Introduction

The goal is to introduce linear regression in R by solving the Kaggle Ames Housing competition.

Don’t expect a great score. There’s a lot more to learn but this blog will take you from zero to submission.

Simple linear regression only uses one variable/predictor/feature to make a prediction. In our case, the feature is the ground living area: GrLivArea. We chose this parameter by reading this document.
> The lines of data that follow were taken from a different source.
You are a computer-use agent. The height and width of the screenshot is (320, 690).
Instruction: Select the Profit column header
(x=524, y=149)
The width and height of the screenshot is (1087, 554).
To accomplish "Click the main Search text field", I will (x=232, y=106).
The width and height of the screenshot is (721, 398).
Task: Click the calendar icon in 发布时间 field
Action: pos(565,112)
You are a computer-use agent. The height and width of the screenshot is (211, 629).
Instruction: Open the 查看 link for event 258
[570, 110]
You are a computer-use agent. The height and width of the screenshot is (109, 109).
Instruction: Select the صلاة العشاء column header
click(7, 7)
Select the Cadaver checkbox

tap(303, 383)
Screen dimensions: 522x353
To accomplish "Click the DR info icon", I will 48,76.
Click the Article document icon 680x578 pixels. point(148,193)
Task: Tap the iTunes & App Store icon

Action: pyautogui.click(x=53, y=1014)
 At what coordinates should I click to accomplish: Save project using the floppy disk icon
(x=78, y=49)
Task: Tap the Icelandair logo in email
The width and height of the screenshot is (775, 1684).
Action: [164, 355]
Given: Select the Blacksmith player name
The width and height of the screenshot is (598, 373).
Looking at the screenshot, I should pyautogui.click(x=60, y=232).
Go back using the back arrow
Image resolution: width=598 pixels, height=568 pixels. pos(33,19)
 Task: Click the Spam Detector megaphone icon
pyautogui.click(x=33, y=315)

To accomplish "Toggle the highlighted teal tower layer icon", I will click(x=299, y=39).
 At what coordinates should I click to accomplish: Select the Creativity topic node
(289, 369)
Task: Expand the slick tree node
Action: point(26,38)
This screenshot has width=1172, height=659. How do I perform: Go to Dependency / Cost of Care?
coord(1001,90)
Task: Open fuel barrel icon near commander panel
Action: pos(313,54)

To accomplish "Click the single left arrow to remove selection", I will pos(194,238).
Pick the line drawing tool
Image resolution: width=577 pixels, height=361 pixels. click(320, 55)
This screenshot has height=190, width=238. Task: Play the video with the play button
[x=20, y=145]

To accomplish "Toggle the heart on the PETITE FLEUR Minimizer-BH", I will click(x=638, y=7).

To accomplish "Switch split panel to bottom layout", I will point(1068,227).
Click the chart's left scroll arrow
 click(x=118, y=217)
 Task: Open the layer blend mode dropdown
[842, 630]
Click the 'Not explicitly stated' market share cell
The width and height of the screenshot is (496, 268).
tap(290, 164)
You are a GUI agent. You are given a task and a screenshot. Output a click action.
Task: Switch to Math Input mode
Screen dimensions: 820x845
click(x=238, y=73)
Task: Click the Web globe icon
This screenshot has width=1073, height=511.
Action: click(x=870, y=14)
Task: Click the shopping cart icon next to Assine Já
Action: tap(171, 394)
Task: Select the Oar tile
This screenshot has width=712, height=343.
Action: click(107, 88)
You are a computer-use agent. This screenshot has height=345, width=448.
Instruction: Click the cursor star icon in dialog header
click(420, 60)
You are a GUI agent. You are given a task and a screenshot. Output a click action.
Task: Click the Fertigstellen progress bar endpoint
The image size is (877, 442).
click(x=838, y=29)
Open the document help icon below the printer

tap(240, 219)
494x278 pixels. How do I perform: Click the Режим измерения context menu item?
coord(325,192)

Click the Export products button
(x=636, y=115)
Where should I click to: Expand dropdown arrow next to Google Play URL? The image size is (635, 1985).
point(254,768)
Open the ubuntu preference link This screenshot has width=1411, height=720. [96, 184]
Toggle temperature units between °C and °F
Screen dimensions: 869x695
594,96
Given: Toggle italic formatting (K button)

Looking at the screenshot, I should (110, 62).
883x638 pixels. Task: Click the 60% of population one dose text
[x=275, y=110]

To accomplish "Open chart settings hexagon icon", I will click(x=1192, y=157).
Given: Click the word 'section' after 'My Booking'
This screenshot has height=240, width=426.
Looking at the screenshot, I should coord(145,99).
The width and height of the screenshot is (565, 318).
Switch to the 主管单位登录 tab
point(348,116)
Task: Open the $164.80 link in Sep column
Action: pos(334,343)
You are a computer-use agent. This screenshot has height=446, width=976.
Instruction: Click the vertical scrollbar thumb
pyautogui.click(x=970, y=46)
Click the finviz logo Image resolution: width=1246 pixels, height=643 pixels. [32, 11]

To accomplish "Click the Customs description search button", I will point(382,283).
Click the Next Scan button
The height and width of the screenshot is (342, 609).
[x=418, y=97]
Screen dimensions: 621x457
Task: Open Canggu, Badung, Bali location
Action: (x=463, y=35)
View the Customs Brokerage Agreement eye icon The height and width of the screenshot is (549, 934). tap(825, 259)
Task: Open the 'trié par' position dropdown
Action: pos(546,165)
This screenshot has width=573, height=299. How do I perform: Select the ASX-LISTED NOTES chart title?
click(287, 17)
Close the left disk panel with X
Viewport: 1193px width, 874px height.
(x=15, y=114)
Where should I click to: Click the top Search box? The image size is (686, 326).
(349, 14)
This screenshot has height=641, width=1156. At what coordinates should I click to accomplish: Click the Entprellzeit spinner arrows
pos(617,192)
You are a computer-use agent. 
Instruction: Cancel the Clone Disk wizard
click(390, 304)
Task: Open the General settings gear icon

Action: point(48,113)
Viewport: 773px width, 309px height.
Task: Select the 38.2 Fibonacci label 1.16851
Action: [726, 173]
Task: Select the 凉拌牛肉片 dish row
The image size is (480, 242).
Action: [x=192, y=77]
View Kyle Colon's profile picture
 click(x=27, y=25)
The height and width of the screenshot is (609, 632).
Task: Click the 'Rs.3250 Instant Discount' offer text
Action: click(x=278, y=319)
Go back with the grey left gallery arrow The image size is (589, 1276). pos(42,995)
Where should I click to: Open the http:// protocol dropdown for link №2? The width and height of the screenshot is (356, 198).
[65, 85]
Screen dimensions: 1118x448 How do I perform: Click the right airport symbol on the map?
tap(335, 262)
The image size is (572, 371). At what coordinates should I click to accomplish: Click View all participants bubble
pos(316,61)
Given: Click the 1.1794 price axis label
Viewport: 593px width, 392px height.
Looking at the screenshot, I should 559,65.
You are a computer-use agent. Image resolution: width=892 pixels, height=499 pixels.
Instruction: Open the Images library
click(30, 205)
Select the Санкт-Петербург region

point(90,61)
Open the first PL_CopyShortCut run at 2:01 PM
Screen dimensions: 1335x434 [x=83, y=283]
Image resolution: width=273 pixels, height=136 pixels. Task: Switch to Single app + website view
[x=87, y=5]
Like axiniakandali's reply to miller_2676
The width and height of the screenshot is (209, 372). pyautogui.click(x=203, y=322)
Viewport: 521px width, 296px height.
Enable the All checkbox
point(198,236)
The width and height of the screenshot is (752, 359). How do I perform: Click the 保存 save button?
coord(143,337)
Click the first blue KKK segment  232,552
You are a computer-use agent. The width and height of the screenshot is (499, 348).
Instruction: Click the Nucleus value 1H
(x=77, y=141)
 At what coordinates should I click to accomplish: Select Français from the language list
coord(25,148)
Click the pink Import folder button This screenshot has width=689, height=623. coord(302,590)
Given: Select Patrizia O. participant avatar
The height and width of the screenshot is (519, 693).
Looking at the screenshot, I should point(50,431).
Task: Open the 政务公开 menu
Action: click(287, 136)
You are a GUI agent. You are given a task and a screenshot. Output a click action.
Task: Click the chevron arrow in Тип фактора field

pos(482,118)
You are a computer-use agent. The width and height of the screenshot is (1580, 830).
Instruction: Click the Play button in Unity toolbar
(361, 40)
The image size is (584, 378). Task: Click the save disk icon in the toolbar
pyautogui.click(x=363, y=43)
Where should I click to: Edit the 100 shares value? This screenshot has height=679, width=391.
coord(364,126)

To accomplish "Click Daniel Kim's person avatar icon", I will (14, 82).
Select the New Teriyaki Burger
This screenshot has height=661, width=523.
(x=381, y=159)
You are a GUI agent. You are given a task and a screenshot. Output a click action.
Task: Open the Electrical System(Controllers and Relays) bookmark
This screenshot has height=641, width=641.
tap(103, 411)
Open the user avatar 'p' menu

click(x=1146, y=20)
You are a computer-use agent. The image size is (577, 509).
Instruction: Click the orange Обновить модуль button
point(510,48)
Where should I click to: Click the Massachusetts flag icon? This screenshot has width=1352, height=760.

The R code can be found on Github

Load a couple libraries

library(tidyverse) # A lot of magic in here
library(GGally)

Read the training data

train <- read_csv("../input/train.csv")
## 
## ── Column specification ────────────────────────────────────────────────────────
## cols(
##   .default = col_character(),
##   Id = col_double(),
##   MSSubClass = col_double(),
##   LotFrontage = col_double(),
##   LotArea = col_double(),
##   OverallQual = col_double(),
##   OverallCond = col_double(),
##   YearBuilt = col_double(),
##   YearRemodAdd = col_double(),
##   MasVnrArea = col_double(),
##   BsmtFinSF1 = col_double(),
##   BsmtFinSF2 = col_double(),
##   BsmtUnfSF = col_double(),
##   TotalBsmtSF = col_double(),
##   `1stFlrSF` = col_double(),
##   `2ndFlrSF` = col_double(),
##   LowQualFinSF = col_double(),
##   GrLivArea = col_double(),
##   BsmtFullBath = col_double(),
##   BsmtHalfBath = col_double(),
##   FullBath = col_double()
##   # ... with 18 more columns
## )
## ℹ Use `spec()` for the full column specifications.

Read test data

test <- read_csv("../input/test.csv")
## 
## ── Column specification ────────────────────────────────────────────────────────
## cols(
##   .default = col_character(),
##   Id = col_double(),
##   MSSubClass = col_double(),
##   LotFrontage = col_double(),
##   LotArea = col_double(),
##   OverallQual = col_double(),
##   OverallCond = col_double(),
##   YearBuilt = col_double(),
##   YearRemodAdd = col_double(),
##   MasVnrArea = col_double(),
##   BsmtFinSF1 = col_double(),
##   BsmtFinSF2 = col_double(),
##   BsmtUnfSF = col_double(),
##   TotalBsmtSF = col_double(),
##   `1stFlrSF` = col_double(),
##   `2ndFlrSF` = col_double(),
##   LowQualFinSF = col_double(),
##   GrLivArea = col_double(),
##   BsmtFullBath = col_double(),
##   BsmtHalfBath = col_double(),
##   FullBath = col_double()
##   # ... with 17 more columns
## )
## ℹ Use `spec()` for the full column specifications.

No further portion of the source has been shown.